No Penalty for Payment: One of the niftiest advantages is that you can make voluntary payments on the mortgage interest either in part or full without any penalty. In addition, you can also deduct the mortgage interest just as you would with a traditional home loan or even pay off the entire loan at any time.
Avoid Potential Debt for Heirs: There are those who believe that a reverse mortgage will allow the bank to swallow up all the equity of the home and leave your heirs with a mountain of debt. That is simply not the case. While no one can predict the rate that your home will appreciate, your heir will still have options even with the reverse mortgage.
Tax Paid: Because the money that is received from a reverse mortgage is not considered income, it will not be taxed like income.
This it because you are borrowing against the money that you have already put into the home and that would be double taxation.
Downsides of a reverse mortgage
One potential downside is that while reverse mortgages do not affect your ability to obtain public benefits such as from social security or Medicare, having excess funds to your income may change the type of qualifications that you have with needs based programs such as SSI and Medicaid.
So, be sure you fully understand the ramifications of what a reverse mortgage can do before taking one out.
Who reverse mortgages work for best
A reverse mortgage is really for anyone who owns their home that has substantial equity and they need money to meet their current needs.
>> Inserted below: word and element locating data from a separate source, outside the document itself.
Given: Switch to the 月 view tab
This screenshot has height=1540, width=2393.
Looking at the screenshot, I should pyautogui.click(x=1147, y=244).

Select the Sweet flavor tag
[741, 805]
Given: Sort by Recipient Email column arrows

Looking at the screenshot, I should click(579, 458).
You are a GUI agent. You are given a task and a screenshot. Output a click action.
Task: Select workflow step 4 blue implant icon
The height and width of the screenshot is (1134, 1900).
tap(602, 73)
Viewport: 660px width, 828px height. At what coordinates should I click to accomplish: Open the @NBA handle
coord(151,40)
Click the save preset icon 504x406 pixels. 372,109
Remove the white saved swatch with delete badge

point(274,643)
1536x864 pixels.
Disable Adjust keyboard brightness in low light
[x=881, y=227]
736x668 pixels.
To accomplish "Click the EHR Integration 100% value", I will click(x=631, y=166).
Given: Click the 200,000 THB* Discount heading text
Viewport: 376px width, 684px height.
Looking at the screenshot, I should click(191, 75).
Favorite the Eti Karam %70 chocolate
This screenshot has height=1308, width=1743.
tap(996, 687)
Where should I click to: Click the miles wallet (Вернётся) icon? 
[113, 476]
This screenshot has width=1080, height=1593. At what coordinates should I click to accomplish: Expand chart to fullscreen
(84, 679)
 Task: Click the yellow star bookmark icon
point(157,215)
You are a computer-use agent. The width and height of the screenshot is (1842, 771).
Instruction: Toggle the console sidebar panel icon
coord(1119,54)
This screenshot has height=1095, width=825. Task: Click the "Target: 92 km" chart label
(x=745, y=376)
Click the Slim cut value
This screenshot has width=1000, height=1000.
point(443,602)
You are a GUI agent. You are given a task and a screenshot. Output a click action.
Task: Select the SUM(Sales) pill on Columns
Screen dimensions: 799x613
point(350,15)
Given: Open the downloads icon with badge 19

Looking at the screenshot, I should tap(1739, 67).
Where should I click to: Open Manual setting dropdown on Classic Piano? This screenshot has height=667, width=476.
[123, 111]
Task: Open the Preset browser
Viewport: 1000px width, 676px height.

A reverse mortgage is a better option that traditional borrowing because you will never be in danger of having to lose your home if it is your primary residence.
Whether you need the money for a particular event such as medical expenses or simply want to have more cash on hand, then a reverse mortgage may be right for you.
However, a reverse mortgage is not recommended for those who play on moving soon or within the foreseeable future as that will break the contract and the money borrowed will have to be paid back.
You will need to fully understand all the ramifications of a reverse mortgage before taking one out for you and your family. If you are not planning on moving anytime soon, then this is an excellent way to get extra money with far fewer downsides that traditional borrowing.
However, it is important that you have the reverse mortgage reviewed by a trusted third party so that you are getting what you expect. In addition, you will want to look at the HECM reverse mortgage as that is the one with federal safeguards put into place for your protection.
When researching a reverse mortgage, it’s important to speak to your family and trusted financial advisor to weigh both the pros and cons.